+++ Listed entries
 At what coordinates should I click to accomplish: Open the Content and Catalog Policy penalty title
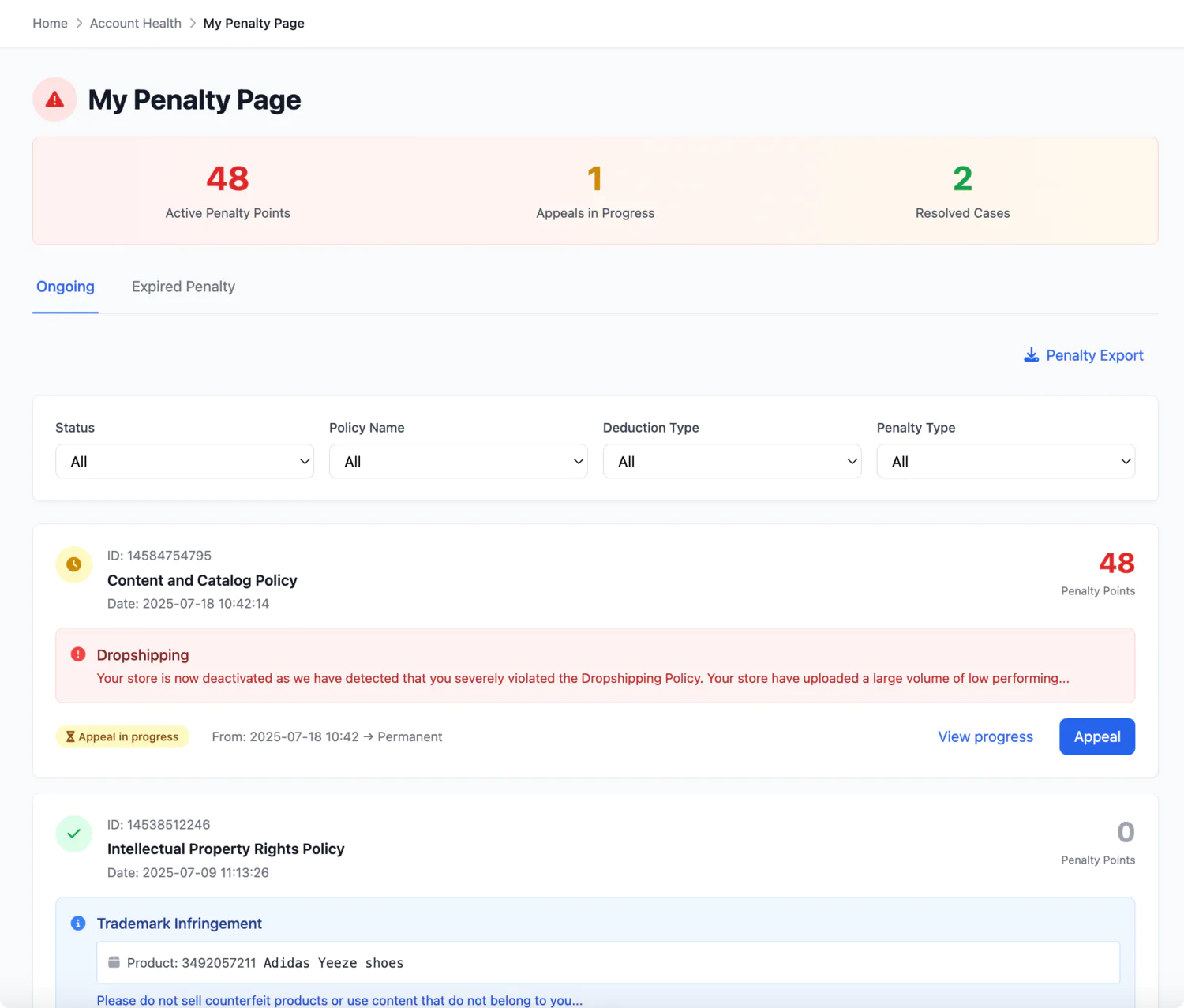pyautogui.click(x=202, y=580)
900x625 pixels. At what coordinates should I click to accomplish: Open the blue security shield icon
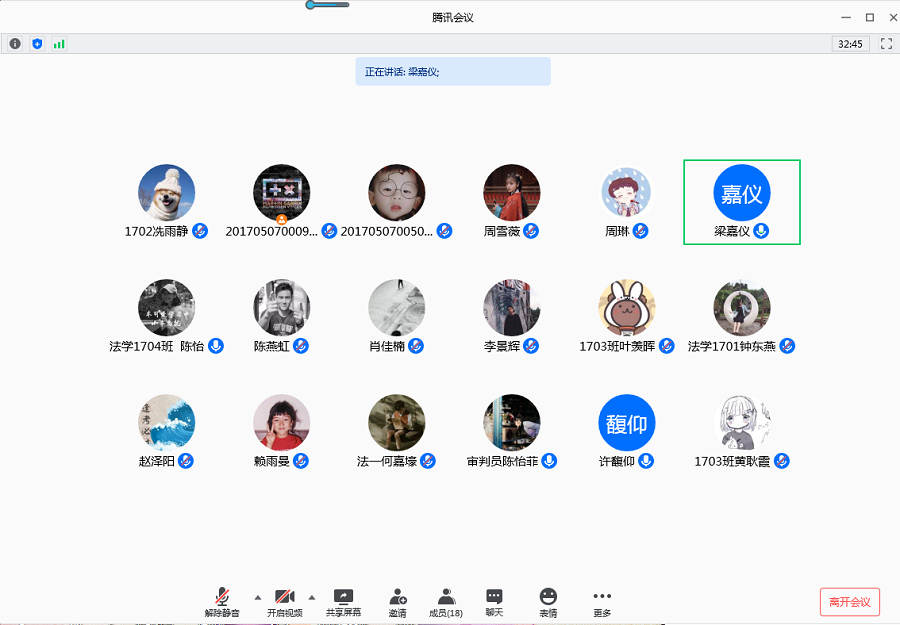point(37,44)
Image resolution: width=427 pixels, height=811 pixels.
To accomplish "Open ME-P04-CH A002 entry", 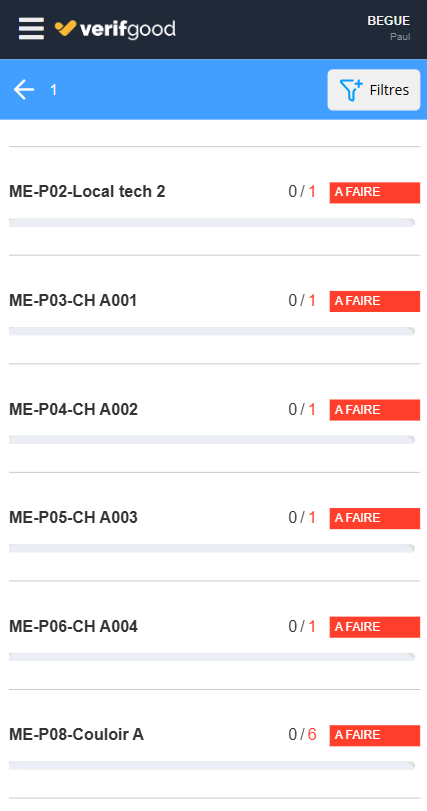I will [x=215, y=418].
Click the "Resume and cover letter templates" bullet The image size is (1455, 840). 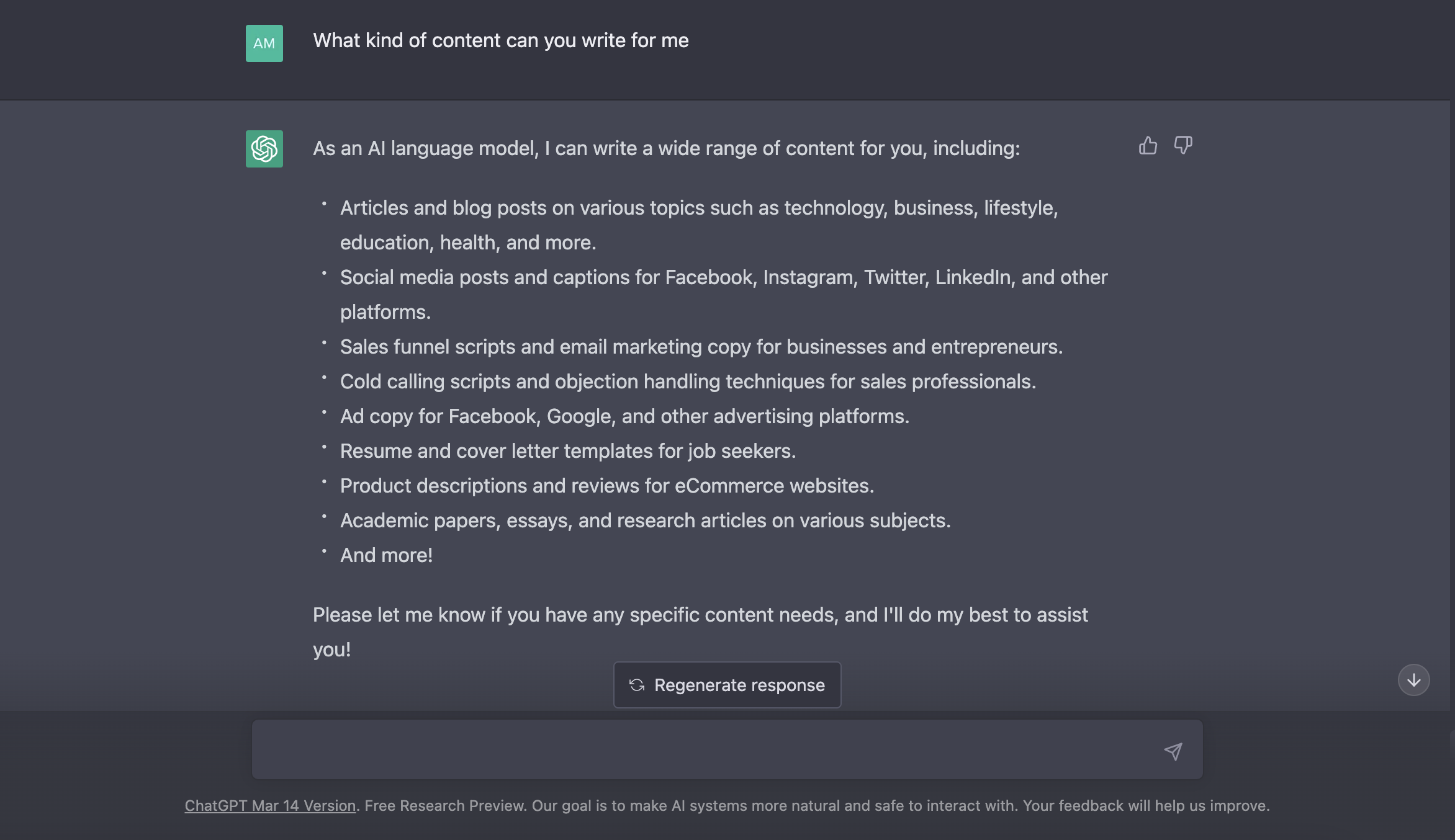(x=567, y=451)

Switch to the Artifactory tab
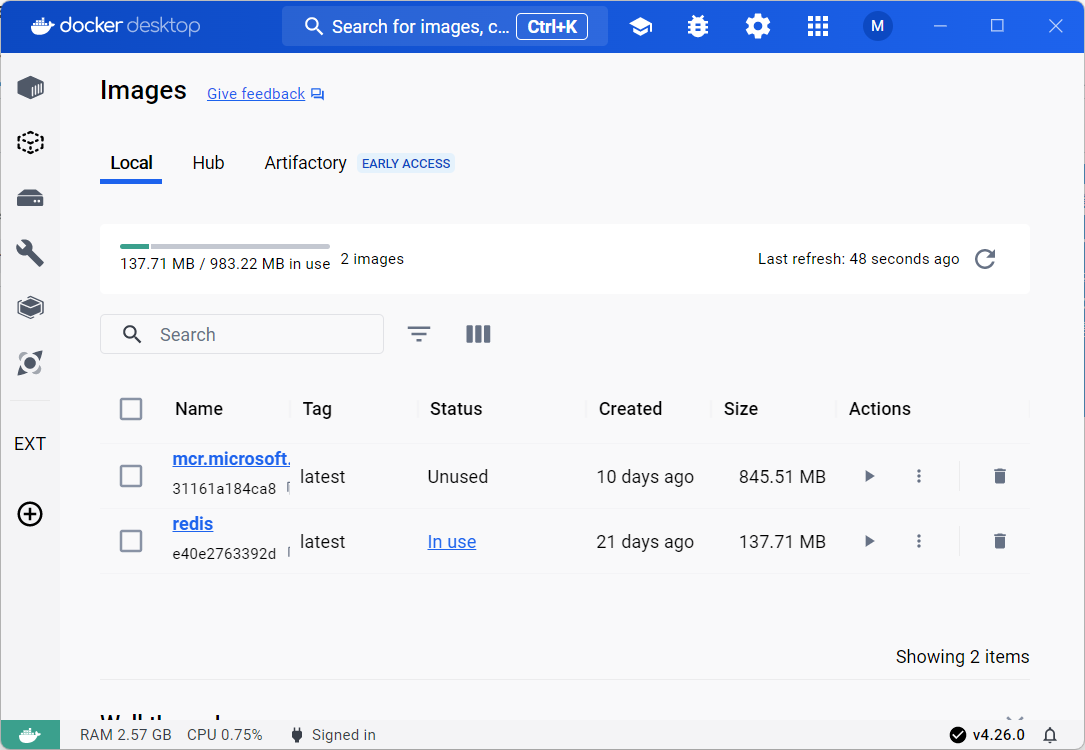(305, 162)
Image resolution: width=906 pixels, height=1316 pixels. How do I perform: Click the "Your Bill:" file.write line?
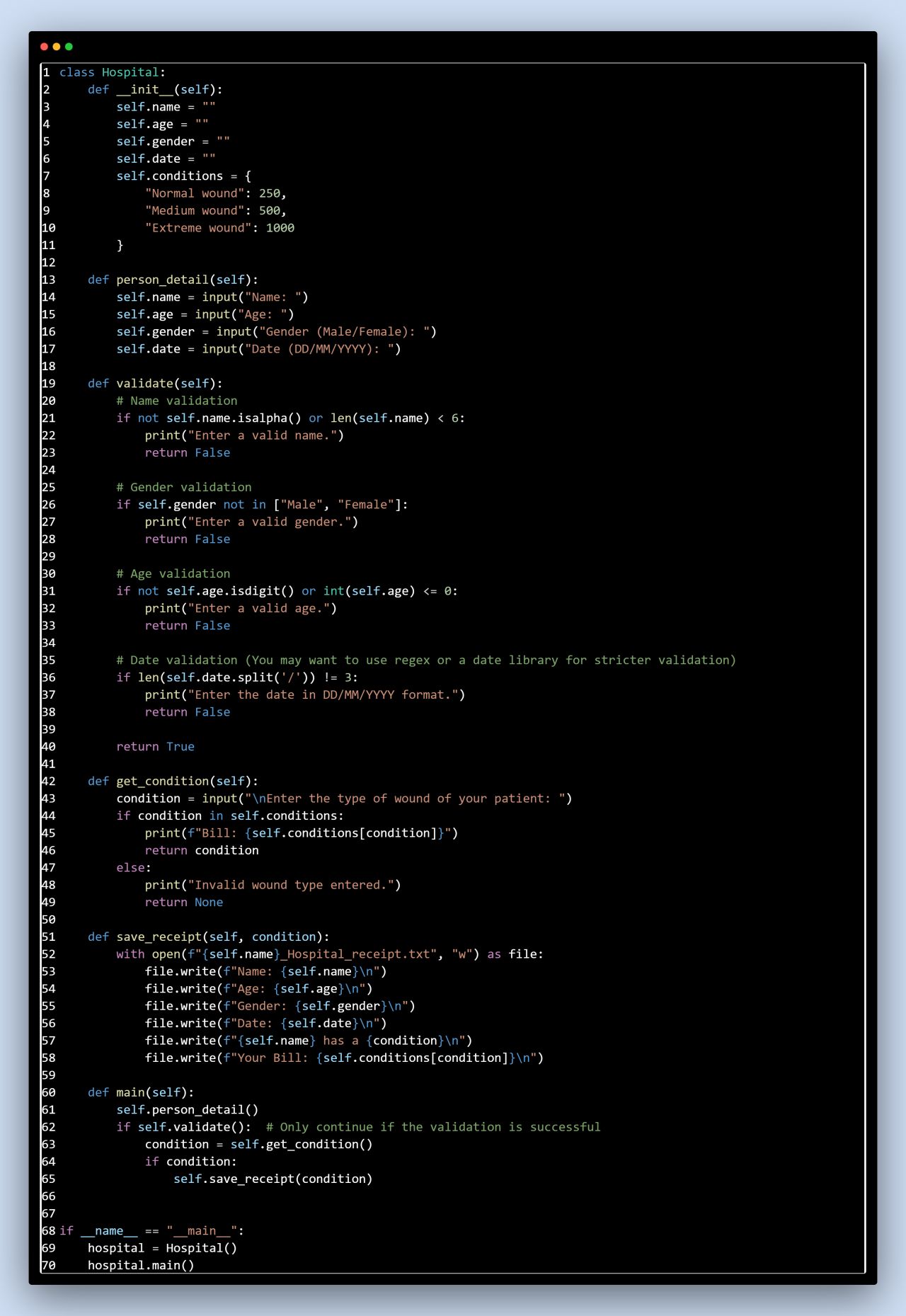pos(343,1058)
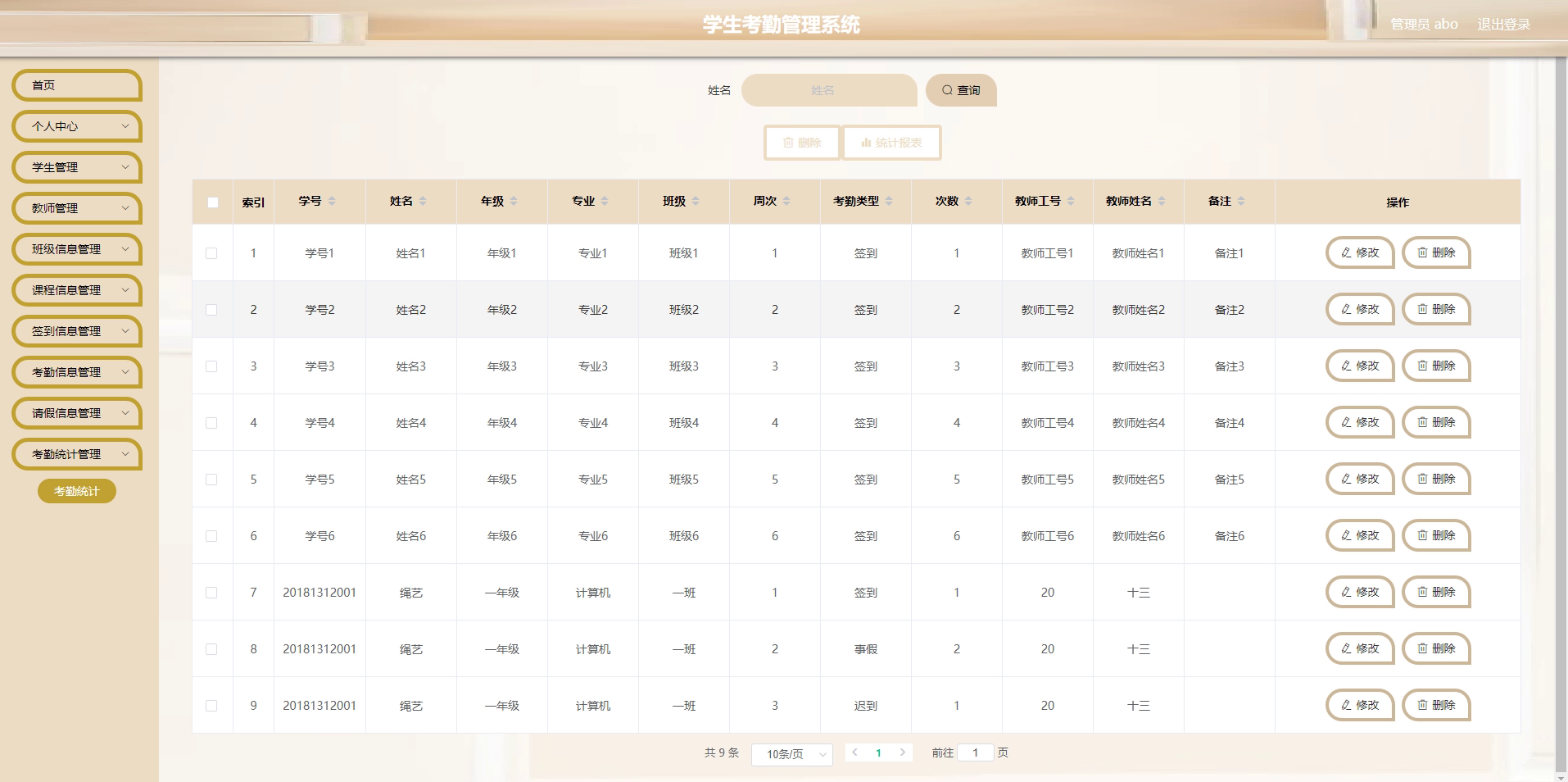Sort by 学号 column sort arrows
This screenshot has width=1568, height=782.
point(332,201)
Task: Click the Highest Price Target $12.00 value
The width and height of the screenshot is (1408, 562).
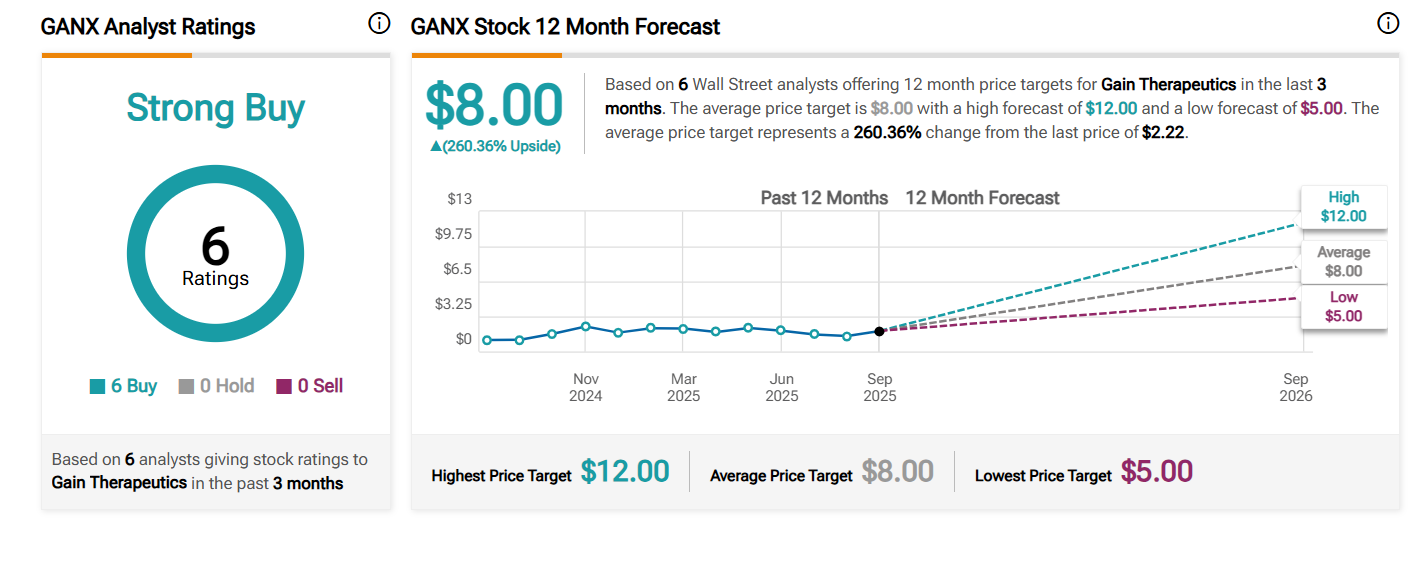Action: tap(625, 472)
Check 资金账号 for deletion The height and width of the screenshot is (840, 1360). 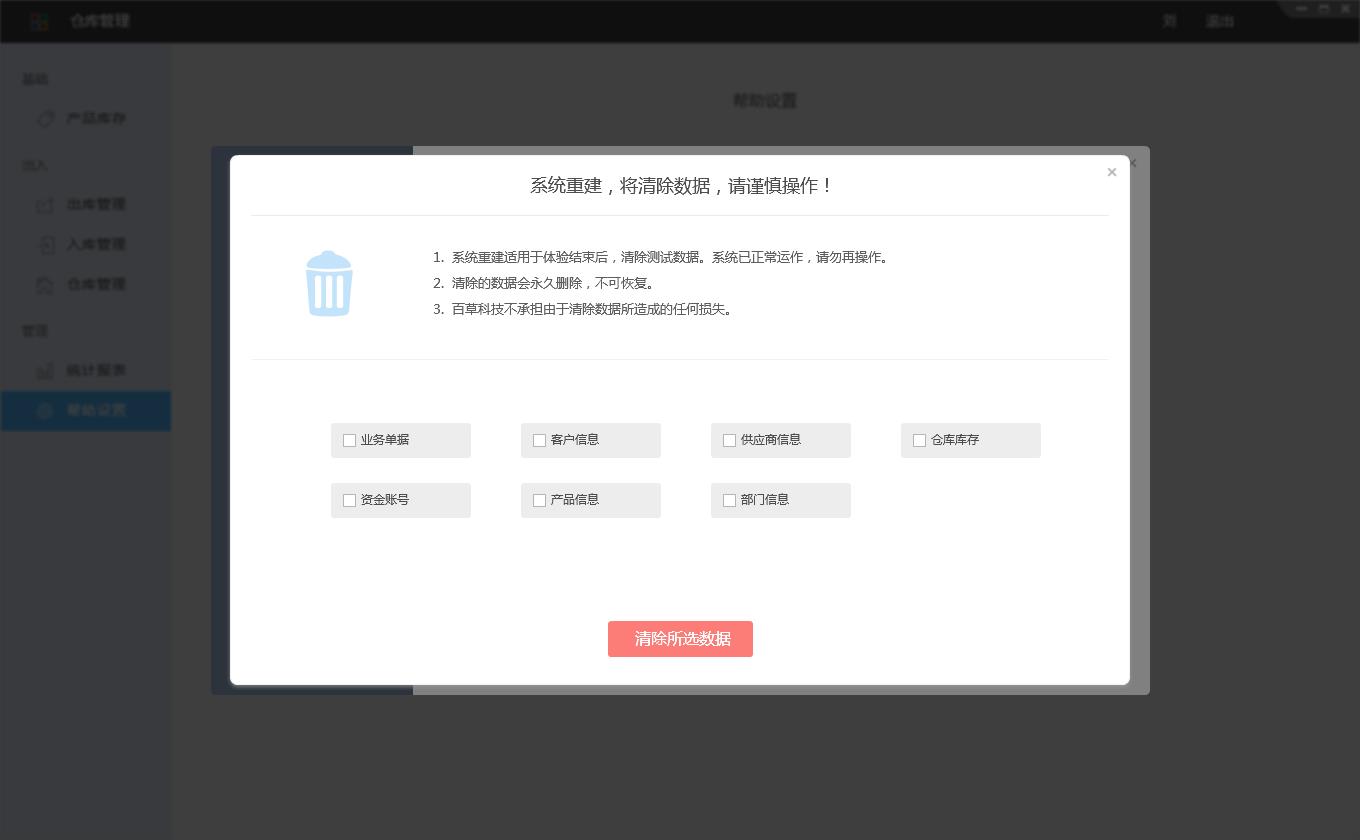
++++++
▸ **What you need to do**:
Copy exactly the lines from the one containing "Image resolution: width=906" through the last line of the records above, including both, and omit every picture.

▸ **Response area**:
Image resolution: width=906 pixels, height=1316 pixels. How do I perform: Click the "Your Bill:" file.write line?
pos(343,1058)
Sort by 学号 column sort arrows
This screenshot has width=1568, height=782.
point(332,201)
Task: Click the Highest Price Target $12.00 value
The width and height of the screenshot is (1408, 562).
Action: tap(625, 472)
Check 资金账号 for deletion The height and width of the screenshot is (840, 1360). 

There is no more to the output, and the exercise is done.